Seferdeyken vefat eden Kanuni Sultan Süleyman’ın ölümü gizlenmişti. Şimdilerde Kanuni’nin gerçek mezarının olduğu, daha doğrusu vücudunun iç aksamının gömüldüğü yer araştırılıyor. Burada kalbi de var mı onu bilemeyiz

Sultan Süleyman’ın kalbi nerede gömülü

Hürrem Sultan’ın mezarı da Kanuni Sultan Süleyman’ın yanında...
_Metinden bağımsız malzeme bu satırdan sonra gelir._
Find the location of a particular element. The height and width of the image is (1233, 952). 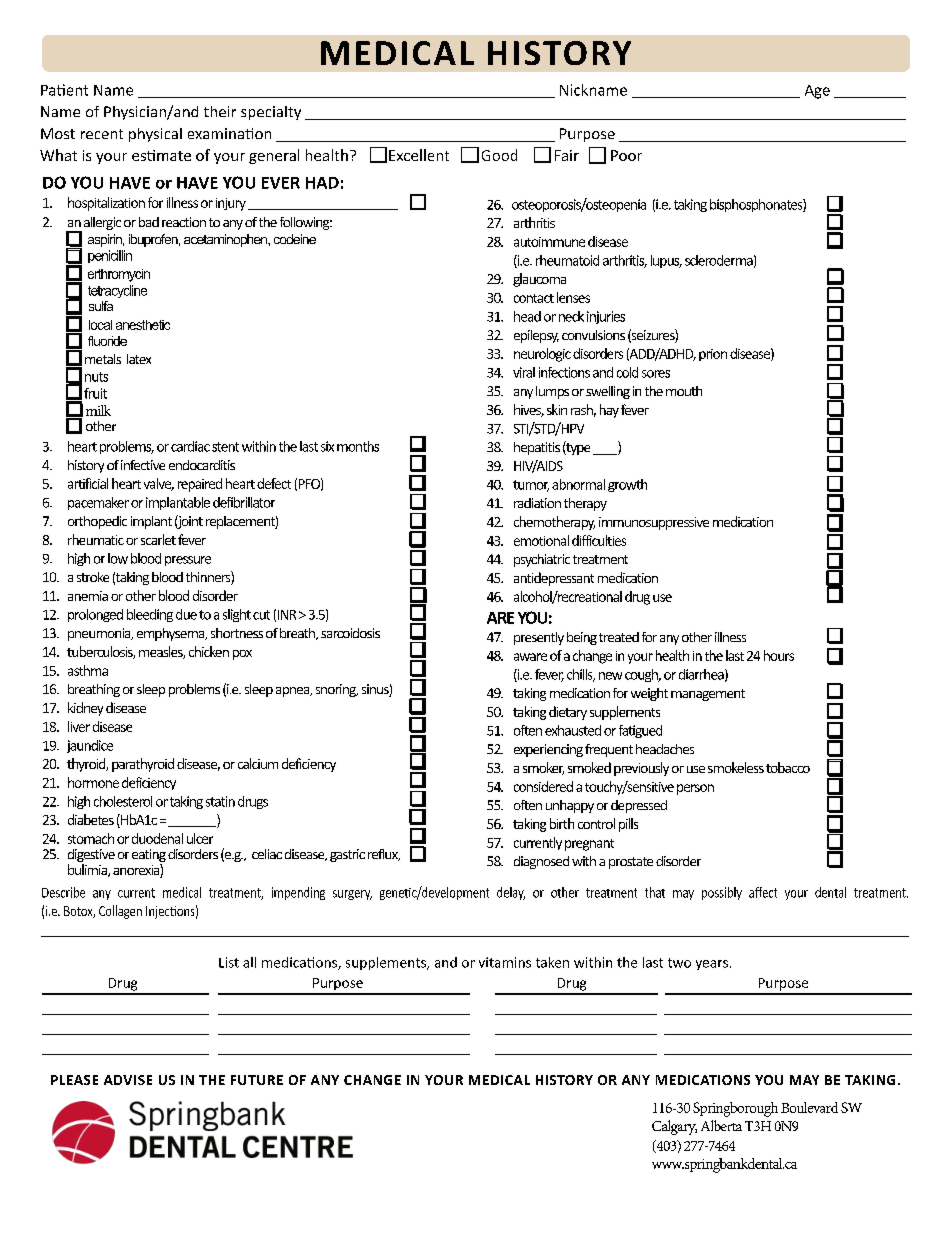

Ünlü Szigetvar (Zigetvar) Kalesi 5 Eylül 1566’da düştü. Bugünkü Macaristan’da, Tuna’nın üzerindeki bir adadadır. “Sziget” ada, “var” şehir ya da kale; demek ki Tuna üzerindeki ada kalelerden biriymiş. Kanuni’nin fethettiği kale neredeyse tamamen tahrip edilmiş ve yeniden yapılmıştır. Bugünkü kale temelde Osmanlı askeri mimarisini yansıtır.
5 Eylül’de zafer davulları vurduğunda cihan padişahı Muhteşem Süleyman hasta olarak geldiği bu seferde zaten iki gün önce vefat etmişti. Ölümü gizlendi. Cesedin acele tahniti için iç organların çıkarılması gerekiyordu; onlar çadırın içine gömüldü. Tahnit edilip giydirilen padişahın naaşı tahtına oturtuldu ve zafer geçidi yapan ordusunu selamladı. Hastalığından dolayı gelişi istisnai olarak arabada olmuştu. Naaşının nakli de arabada yapıldı. İstanbul’a yaklaşıldığında ölüm haberi ancak duyuldu. Orduda gulgule yeri göğü tuttu; yeni padişah Sultan Selim Han’a biat edildi.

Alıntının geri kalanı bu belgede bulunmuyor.